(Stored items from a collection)
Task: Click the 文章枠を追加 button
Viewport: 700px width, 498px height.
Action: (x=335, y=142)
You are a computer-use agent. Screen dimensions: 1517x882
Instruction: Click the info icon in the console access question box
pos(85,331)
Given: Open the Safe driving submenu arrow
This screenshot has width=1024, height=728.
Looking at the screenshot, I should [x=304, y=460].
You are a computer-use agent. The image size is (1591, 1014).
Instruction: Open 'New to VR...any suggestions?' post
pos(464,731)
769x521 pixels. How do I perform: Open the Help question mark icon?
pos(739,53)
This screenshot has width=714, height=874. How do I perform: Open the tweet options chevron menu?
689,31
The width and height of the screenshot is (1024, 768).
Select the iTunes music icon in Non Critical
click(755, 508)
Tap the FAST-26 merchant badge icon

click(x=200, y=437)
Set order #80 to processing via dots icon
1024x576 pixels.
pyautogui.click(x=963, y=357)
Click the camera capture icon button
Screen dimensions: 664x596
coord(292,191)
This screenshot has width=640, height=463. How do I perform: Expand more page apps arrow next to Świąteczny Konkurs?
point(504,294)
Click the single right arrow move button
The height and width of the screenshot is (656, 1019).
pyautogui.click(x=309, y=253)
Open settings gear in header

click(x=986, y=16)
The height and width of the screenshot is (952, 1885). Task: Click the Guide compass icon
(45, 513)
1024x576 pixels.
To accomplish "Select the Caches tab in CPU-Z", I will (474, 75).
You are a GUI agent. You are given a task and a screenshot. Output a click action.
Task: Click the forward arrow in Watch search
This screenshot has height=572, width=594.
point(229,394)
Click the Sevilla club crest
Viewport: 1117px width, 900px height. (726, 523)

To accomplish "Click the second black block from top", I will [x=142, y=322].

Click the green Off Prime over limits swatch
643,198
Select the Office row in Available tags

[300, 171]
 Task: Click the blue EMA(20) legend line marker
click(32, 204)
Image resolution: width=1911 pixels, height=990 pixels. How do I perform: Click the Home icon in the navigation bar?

Work required: Look through the entries and copy every line in which the string "will" appears.

Answer space:
To accomplish "Select the Caches tab in CPU-Z", I will (474, 75).
To accomplish "Click the second black block from top", I will [x=142, y=322].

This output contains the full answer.